■ **Given exercise 1**
Reproduce the passage of the Doomsday Clock article that begins at the words "100 Seconds to" and stops after "U.S. nuclear forces.".
■ **Given exercise 2**
Carry on the Doomsday Clock article on nuclear security from its last sentence.

===== Text segment

100 Seconds to Midnight on the Doomsday Clock: We Need a New Security Architecture!
By Helga Zepp-LaRouche· February 6, 2022
“A nuclear war cannot be won and must never be fought,” the five nuclear powers and permanent members of the UN Security Council affirmed in a joint statement on Jan. 3 of this year. Since the use of nuclear weapons always involves the risk of using the entire nuclear arsenal, a percentage of which is enough to cause the extinction of the human species, the confirmation of this fundamental insight should actually have practical implications for the military strategy of all nuclear powers.
Notwithstanding this joint statement, in the last week of January, the U.S. Strategic Command launched the Global Lightning exercise, designed to test the readiness of U.S. nuclear forces.
Although this was a so-called “routine” maneuver integrated this year with the U.S. Indo-Pacific Command and thus aimed at a possible confrontation with China, in the context of heightened tensions between Russia and the United States and NATO, it can be seen as just another—but perhaps the most dangerous—element in the way that the West is playing with fire with respect to Russia and China.
The timing of the maneuver coincided with hitherto unproven allegations by the United States and UK that Russia was planning a military attack on Ukraine between late January and mid-February, which the Russian government has repeatedly denied. The nuclear command-and-control exercise is based on the U.S. Strategic Command’s current nuclear war plan. Hans M. Kristensen, Director of the Nuclear Information Project of the Federation of American Scientists, was able, under the Freedom of Information Act, to obtain the cover page of this plan, entitled Stratcom Conplan 0810-12, Strategic Deterrence and Force Deployment, Change 1. Kristensen, one of the most competent specialists in the field of nuclear strategy and weapons, explained to Newsweek that the Global Lightning exercise does not simply assume a nuclear first strike by one side or the other, but an extended nuclear war that will continue after the first exchange of strikes.

==========
===== Dataset excerpt

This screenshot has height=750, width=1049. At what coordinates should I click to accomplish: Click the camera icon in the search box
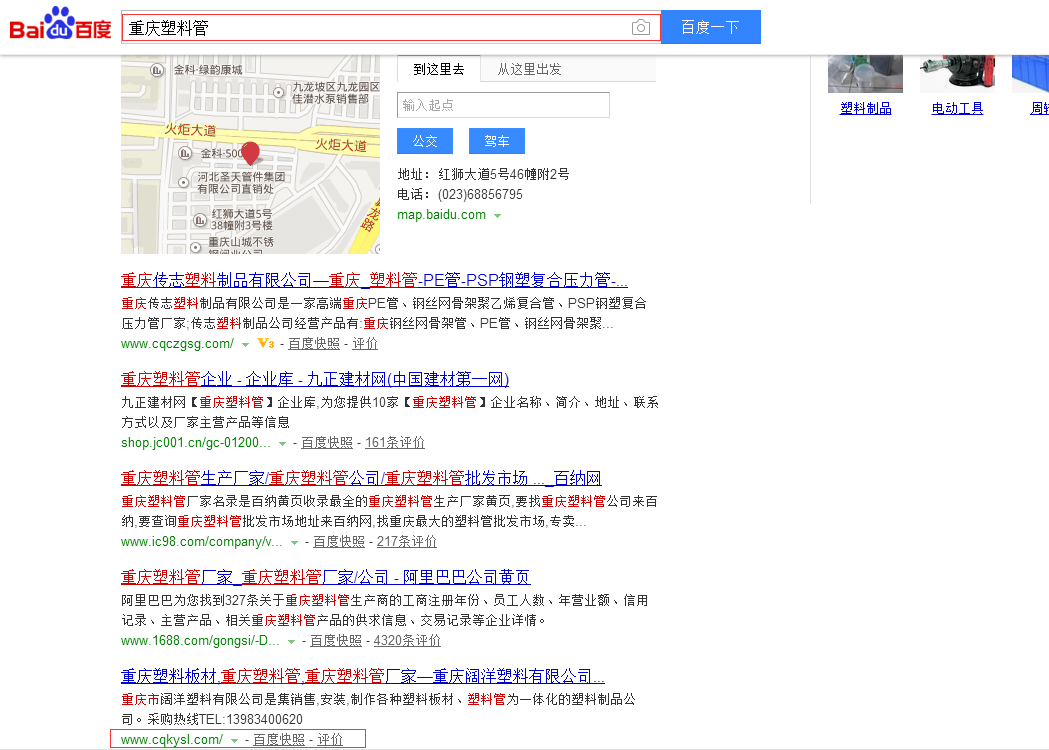(640, 27)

==========

■ **Right answer 1**
100 Seconds to Midnight on the Doomsday Clock: We Need a New Security Architecture!
By Helga Zepp-LaRouche· February 6, 2022
“A nuclear war cannot be won and must never be fought,” the five nuclear powers and permanent members of the UN Security Council affirmed in a joint statement on Jan. 3 of this year. Since the use of nuclear weapons always involves the risk of using the entire nuclear arsenal, a percentage of which is enough to cause the extinction of the human species, the confirmation of this fundamental insight should actually have practical implications for the military strategy of all nuclear powers.
Notwithstanding this joint statement, in the last week of January, the U.S. Strategic Command launched the Global Lightning exercise, designed to test the readiness of U.S. nuclear forces.

■ **Right answer 2**
Even though the individual components of this new war plan, which has been operational since April 30, 2019, are subject to the highest levels of secrecy, the outlines of this conception emerge. The assumption is that the United States and NATO would be able to survive a nuclear first strike by Russia or China, then retaliate, absorb further attacks, retaliate again, etc., in an ongoing military confrontation. This nuclear war plan includes not only nuclear weapons but various other lethal systems such as missile defense systems, directed energy weapons such as electromagnetic pulse weapons and lasers, cyberattacks, and Space Force attacks from space. Who would be able to survive such a prolonged nuclear war? The few people who can nest in deep underground bunkers? It makes the morbid fantasies of Dr. Strangelove look like a child’s birthday party.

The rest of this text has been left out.